* PAGE
-- BEGIN --

1 Introduction

To support the development of renewable energy and reduce the CO2 emissions, the role of electrochemical energy storage especially rechargeable battery is crucially required [1]. Lithium sulfur (Li–S) battery is one of the candidates to be developed as promising battery system due to the high energy density of 2500 Wh kg−1, abundant raw material and safety issues [2, 3]. However, there are some obstacles that should be handled well for further commercial and practical use of this battery system [4]. The specific issues are due to the low conductivity of sulfur and its alloying products with Li (Li2Sx), high solubility of intermediates polysulfide (Li2Sx, 4 ≤ x ≤ 8), enormous volume expansion during cycling of sulfur electrodes and serious shuttle effects [5,6,7,8]. All of these issues will cause poor electrochemical performance of sulfur cathodes in Li–S battery because of the rapid capacity loss and high irreversible capacity [9]. Hence, it is urgent to solve those problems, so more reliable Li–S battery system can be used for commercial applications.

The above mentioned problems can be effectively handled by using porous carbons as composite along with sulfur [10,11,12]. The presence of porous carbons may enhance the electrical conductivity of sulfur cathodes as well as their connecting pores can act as polysulfide reservoirs [13,14,15]. It can minimize the effect of polysulfide shuttle during cycle test of the composite electrodes. For production of the porous carbons, biomass can become one candidate of the most possible precursors because it is cheap, high abundant, renewable, green and unique porous structures [16,17,18,19,20,21,22,23,24]. Various of biomass has been used as carbons precursors for for Li–S battery system such as avocado shells [25], snake-skin fruit peel[26], hickory shell [27], rapeseed meal [28], moss [29], dandelion [30], banana peel [31], fiber of fern [32], wheat straw [33], mangosteen peel [34], xanthoceras sorbifolia husks [35], goat hair [36], rice husks [37], pistachio shell [38], almond shell [39], waste mandarin peels [17], waste tea [40] and many others [41].

Rambutan (Nephelium lappaceum L) is a popular tropical fruit that belongs to Sapindaceae family [42]. Indonesia produces many varieties of rambutan, there are more than 20 varieties can be found. Fruits are oval-shaped with the peel is green, yellow or red when ripe. Normally, after consuming the rambutan fruit, the peel is regarded as waste and disposal of it can cause environmental problem in the community. Therefore, conversion of rambutan peel into useful product such as porous carbons in Li–S batteries, is expected can reduce the processing cost of the peel waste. The main merit of using rambutan peel as raw materials for production of porous carbons is the huge abundant resources of it which can minimize the production cost of Li–S batteries.

-- END --

* SET PROBLEM A
Duplicate the records starting at the line that contains "You are a computer-use" and ending at the final record, including both ends. Leave the pictures out of your copy.
The records that follow are unrelated to the introduction on lithium sulfur batteries.

* RECORDS SHOWN

-- BEGIN --

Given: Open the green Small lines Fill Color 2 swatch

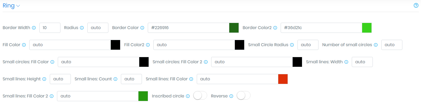Looking at the screenshot, I should coord(143,96).
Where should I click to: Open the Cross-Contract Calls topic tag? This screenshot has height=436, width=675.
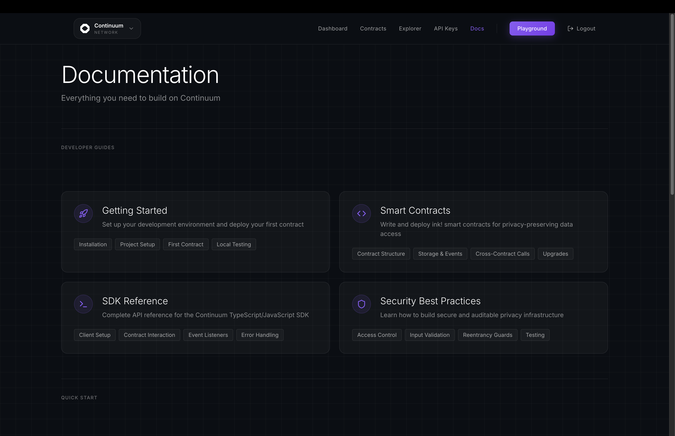tap(502, 254)
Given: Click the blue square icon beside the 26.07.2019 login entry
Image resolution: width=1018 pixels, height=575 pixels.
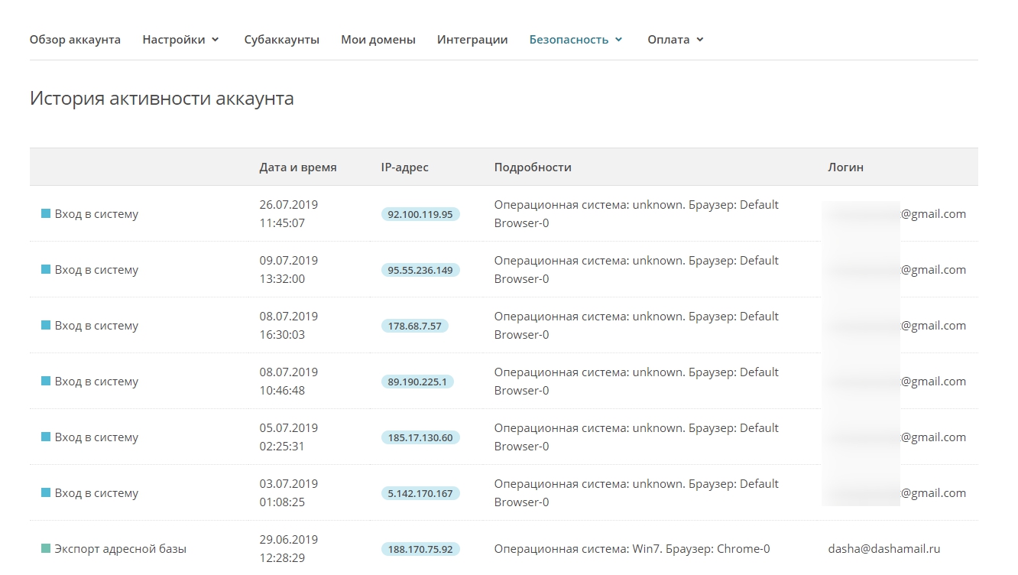Looking at the screenshot, I should [x=46, y=214].
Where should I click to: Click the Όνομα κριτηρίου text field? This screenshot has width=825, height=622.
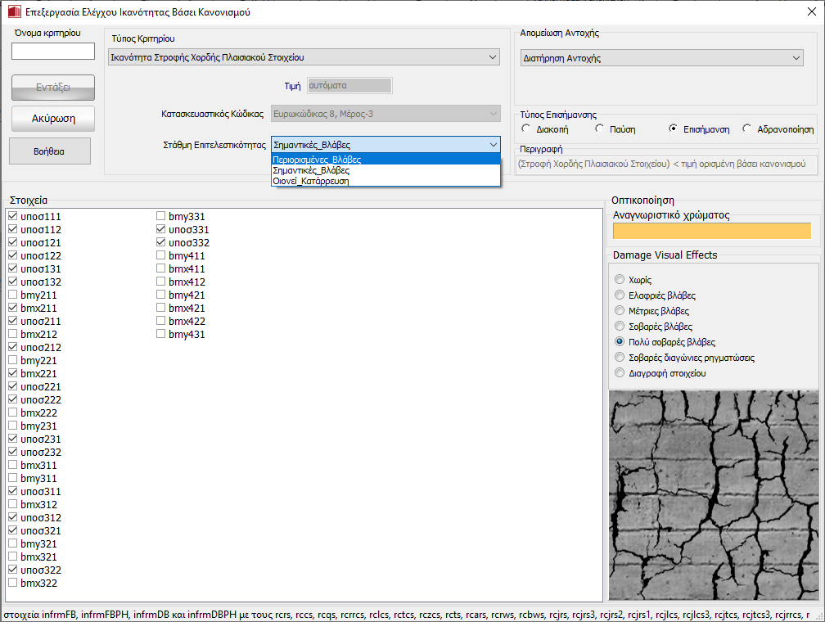(x=53, y=52)
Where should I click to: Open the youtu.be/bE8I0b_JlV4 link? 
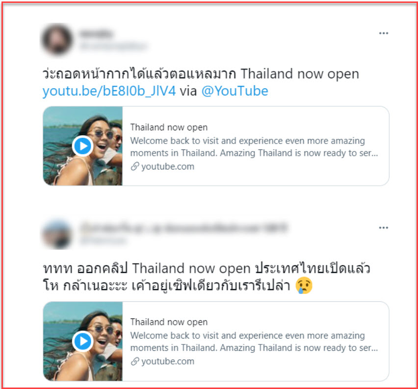tap(109, 91)
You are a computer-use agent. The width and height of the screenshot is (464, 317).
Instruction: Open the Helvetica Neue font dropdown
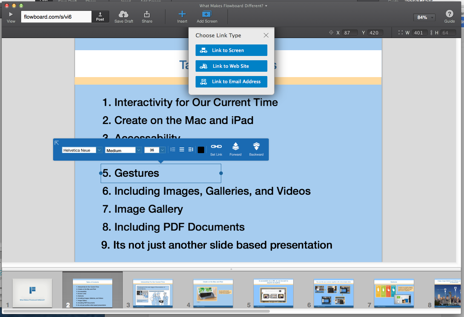click(82, 150)

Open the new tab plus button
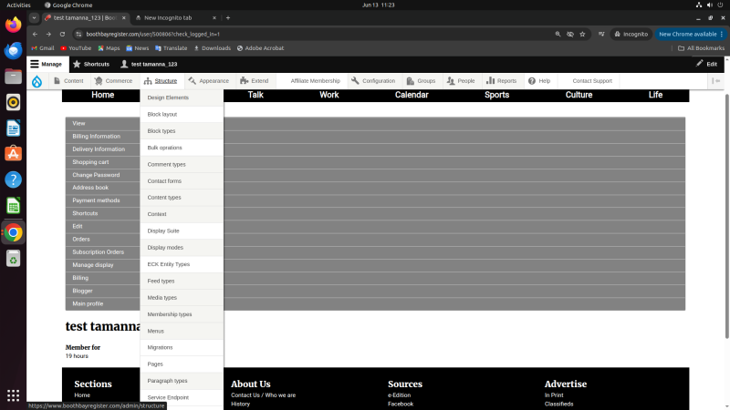click(228, 17)

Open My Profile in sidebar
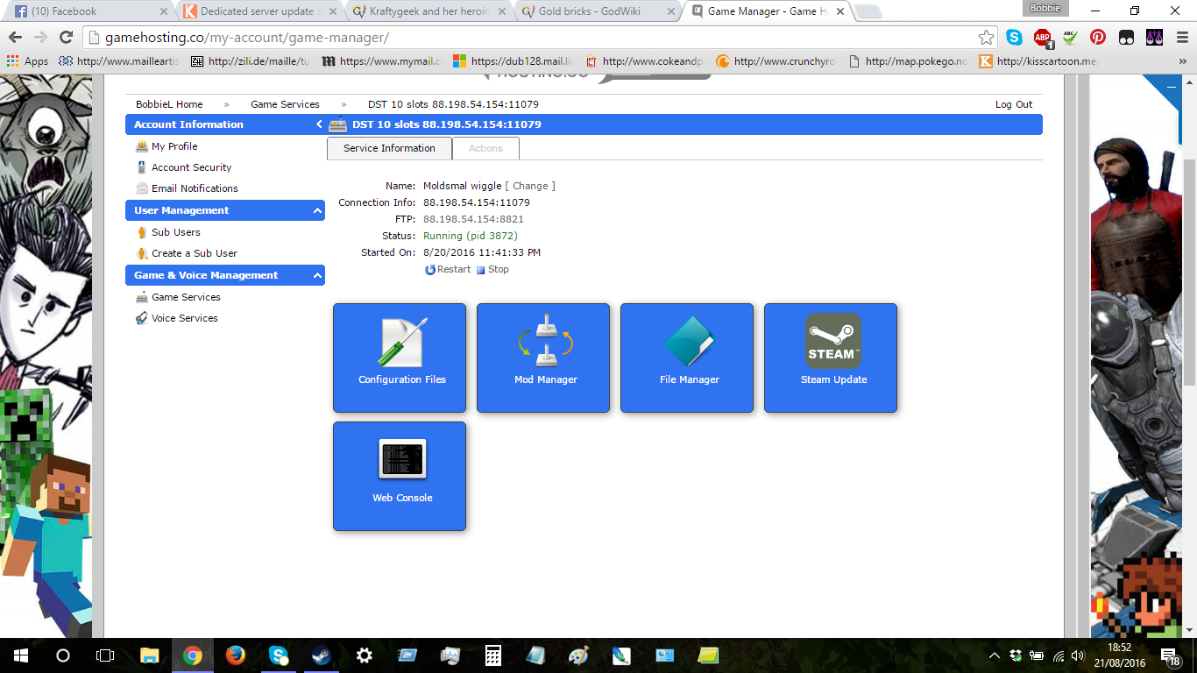174,146
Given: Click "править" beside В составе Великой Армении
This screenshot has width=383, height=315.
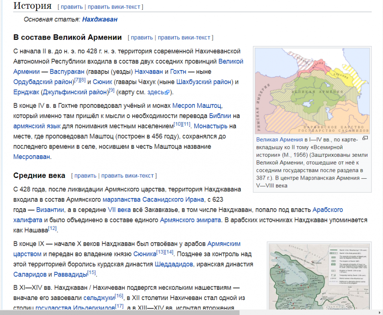Looking at the screenshot, I should (x=142, y=37).
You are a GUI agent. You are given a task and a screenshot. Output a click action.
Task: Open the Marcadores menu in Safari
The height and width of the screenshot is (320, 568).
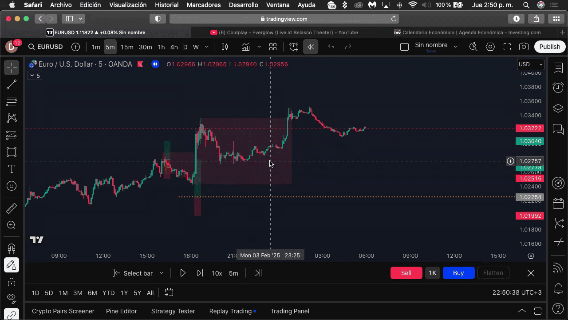[x=204, y=5]
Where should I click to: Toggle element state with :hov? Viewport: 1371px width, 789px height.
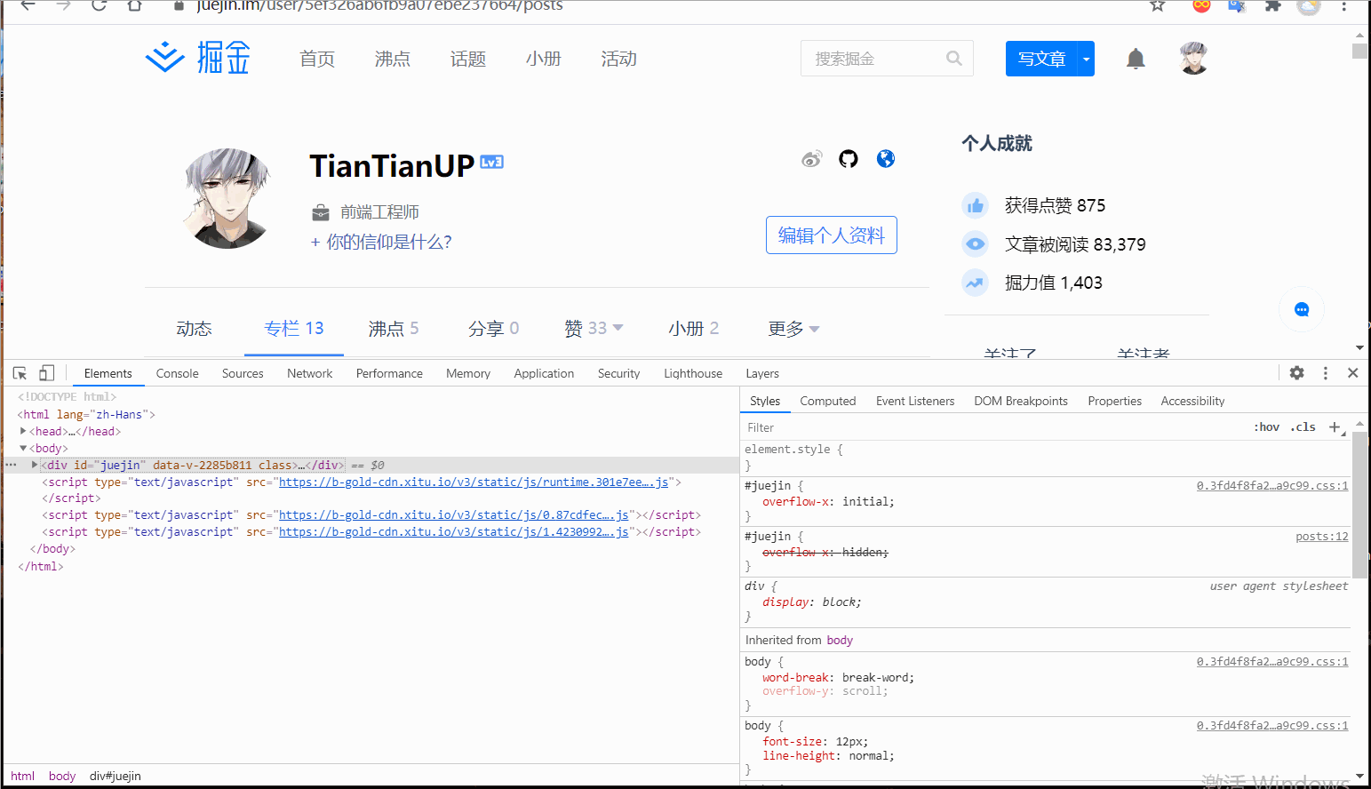(x=1265, y=426)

-- END --

* SET PROBLEM B
Write the next part of the introduction on lithium sulfur batteries and rambutan peel carbons, continuing after its final sentence.

* EXERCISE RESULT A
You are a computer-use agent. The width and height of the screenshot is (464, 317).
Instruction: Open the Helvetica Neue font dropdown
click(82, 150)

Open the new tab plus button
click(228, 17)

Open My Profile in sidebar
174,146
Given: Click "править" beside В составе Великой Армении
This screenshot has width=383, height=315.
Looking at the screenshot, I should (x=142, y=37).
You are a GUI agent. You are given a task and a screenshot. Output a click action.
Task: Open the Marcadores menu in Safari
The height and width of the screenshot is (320, 568).
[x=204, y=5]
Where should I click to: Toggle element state with :hov? Viewport: 1371px width, 789px height.
(x=1265, y=426)

* EXERCISE RESULT B
In this work, rambutan peels were utilized to prepare porous carbons to encapsulate sulfur as cathodes for lithium sulfur battery. Porous carbons were initially synthesized by hydrothermal treatment of waste rambutan peel followed by the KOH chemical activation process by varying the impregnation ratio between KOH and the precursors. The pretreatment of hydrothermal converts rambutan peel into a solid intermediate product (hydro-char) at relatively low temperature (180–250 °C) and saturated pressure (2–10 MPa). The hydro-char has better physico-chemical characteristics than its carbon precursors [43]. The role of the next step of chemical activation is develop carbon materials with high surface area and porosity. In specific, the effect of impregnation ratio on the electrochemical performance of porous carbon–sulfur composite cathodes will be studied.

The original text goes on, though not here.